Okay, the problem is that this painting is just Not Working, it is fundamentally structurally unsound, and I am going to have to completely re-invent it, without scraping it down because you can't scrape down linen the way you can scrape plywood or even canvas. To avoid arriving at this moment of realization today I have:
*attended Pilates class
*gone to Tea Lounge for tea and bagel and art reviews in Brooklyn Rail
*mentally composed scathing letter to Brooklyn Rail, re: ridiculously pretentious review of Tim Hawkinson exhibit at Whitney--who READS this shit, anyway?!!?
*driven to Liza's and given her a 1 1/2 hour massage
*gone to Terrace Bagels to get more bagels for lunch
*decided to buy flowers in honor of spring, and changed my mind, for financial reasons and also for some vague undefined emotional malaise reasons
*returned home for lunch
*talked business tactics with O, agreeing that if this is going to be a drawn-out process of grantwriting, we need a dedicated person on team with strong financial skills
*sorted laundry (but did not get as far as taking it to laundromat)

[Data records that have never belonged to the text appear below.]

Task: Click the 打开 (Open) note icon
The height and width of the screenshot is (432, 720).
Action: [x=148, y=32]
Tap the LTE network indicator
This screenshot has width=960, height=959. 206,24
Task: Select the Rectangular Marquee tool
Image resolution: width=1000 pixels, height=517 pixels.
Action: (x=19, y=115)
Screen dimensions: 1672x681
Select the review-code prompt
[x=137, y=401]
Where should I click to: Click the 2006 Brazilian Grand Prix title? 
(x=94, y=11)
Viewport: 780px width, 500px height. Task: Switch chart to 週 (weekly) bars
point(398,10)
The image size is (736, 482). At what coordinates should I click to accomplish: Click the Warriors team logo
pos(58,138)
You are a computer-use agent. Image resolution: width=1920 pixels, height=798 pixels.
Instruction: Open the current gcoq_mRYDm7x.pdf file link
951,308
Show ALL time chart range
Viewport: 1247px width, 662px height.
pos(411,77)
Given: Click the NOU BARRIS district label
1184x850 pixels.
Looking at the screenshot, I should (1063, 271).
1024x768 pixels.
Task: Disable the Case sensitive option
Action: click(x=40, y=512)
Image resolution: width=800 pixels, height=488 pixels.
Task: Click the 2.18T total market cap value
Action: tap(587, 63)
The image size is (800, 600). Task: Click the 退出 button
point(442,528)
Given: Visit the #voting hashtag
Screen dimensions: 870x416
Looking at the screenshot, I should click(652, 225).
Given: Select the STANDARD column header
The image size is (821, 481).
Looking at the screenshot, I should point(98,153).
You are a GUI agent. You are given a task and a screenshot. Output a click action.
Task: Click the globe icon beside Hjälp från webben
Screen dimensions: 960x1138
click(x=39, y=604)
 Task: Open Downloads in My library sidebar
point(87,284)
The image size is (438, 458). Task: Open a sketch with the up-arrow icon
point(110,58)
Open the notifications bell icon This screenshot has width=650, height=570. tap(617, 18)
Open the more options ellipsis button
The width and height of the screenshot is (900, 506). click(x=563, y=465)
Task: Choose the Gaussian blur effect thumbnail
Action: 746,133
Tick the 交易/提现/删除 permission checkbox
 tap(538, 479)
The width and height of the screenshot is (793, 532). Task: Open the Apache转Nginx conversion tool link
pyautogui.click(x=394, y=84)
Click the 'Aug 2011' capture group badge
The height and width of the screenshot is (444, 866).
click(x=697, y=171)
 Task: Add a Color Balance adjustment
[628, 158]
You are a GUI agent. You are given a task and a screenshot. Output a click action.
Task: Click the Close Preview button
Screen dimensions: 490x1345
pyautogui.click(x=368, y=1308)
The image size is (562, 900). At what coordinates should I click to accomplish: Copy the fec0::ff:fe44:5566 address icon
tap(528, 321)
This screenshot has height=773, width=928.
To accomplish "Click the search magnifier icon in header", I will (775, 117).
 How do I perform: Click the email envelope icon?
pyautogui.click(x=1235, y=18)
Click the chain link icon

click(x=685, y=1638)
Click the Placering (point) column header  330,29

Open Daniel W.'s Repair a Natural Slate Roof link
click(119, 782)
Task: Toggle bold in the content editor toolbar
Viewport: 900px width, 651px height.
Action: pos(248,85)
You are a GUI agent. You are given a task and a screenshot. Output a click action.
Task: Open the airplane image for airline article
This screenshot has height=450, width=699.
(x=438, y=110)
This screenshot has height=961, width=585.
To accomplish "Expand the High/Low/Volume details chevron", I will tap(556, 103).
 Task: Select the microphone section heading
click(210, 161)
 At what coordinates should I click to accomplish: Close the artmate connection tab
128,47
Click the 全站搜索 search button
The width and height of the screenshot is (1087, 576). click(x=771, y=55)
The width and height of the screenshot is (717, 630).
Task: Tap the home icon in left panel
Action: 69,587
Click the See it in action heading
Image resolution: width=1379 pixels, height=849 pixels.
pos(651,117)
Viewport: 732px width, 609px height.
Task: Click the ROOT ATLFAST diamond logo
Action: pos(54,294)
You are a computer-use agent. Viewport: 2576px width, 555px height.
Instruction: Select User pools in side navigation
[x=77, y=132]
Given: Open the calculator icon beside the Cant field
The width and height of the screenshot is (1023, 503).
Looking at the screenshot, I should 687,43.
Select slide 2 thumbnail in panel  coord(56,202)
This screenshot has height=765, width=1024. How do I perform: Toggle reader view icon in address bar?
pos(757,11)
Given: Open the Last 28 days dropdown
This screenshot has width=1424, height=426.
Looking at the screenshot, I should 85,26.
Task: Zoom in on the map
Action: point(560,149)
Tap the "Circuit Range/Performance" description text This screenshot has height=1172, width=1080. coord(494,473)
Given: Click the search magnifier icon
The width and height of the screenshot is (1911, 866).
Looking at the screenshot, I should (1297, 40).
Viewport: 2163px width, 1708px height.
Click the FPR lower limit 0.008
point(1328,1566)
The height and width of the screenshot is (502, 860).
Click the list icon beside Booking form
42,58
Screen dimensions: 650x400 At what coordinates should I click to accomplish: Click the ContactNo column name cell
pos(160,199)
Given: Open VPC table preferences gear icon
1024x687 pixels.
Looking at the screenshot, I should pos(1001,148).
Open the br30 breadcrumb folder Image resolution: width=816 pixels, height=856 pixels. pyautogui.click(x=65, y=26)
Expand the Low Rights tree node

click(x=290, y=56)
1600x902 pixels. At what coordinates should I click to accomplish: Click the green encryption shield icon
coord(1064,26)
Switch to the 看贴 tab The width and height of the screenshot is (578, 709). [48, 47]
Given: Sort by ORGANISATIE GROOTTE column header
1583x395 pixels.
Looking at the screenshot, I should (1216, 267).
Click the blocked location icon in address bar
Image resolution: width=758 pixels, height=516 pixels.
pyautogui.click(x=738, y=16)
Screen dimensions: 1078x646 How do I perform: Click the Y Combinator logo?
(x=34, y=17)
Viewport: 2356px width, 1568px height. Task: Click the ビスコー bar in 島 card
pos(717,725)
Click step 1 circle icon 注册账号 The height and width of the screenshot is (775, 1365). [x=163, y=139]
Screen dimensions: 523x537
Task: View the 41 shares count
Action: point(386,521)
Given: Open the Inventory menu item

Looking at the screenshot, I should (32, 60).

*assembled new stretcher bars
*formatted, uploaded and ordered slides of latest finished painting, with view toward applying for yet another goddamn residency, deadline in one week
*updated credit card information on earthlink account
*heated up dinner
*broke a glass
*stared at painting, closed eyes, tried to intuitively divine the way painting is supposed to look and how to get there
*decided to blog instead.
When I get to this point in a painting, the point where I realize that I have worked for weeks on Entirely The Wrong Premises, and there's nothing to do but re-draw the composition on top of all those fiddling details I shouldn't have wasted my time on, it's freakin' annoying. I feel like I should have known it all along, and indeed, some part of me did know it all along, but on I stumbled, hoping to pull it together by getting more and more obsessed with fiddling details. And now I'm not sure I can pull it off even by completely re-doing the concept. Yarrrgh.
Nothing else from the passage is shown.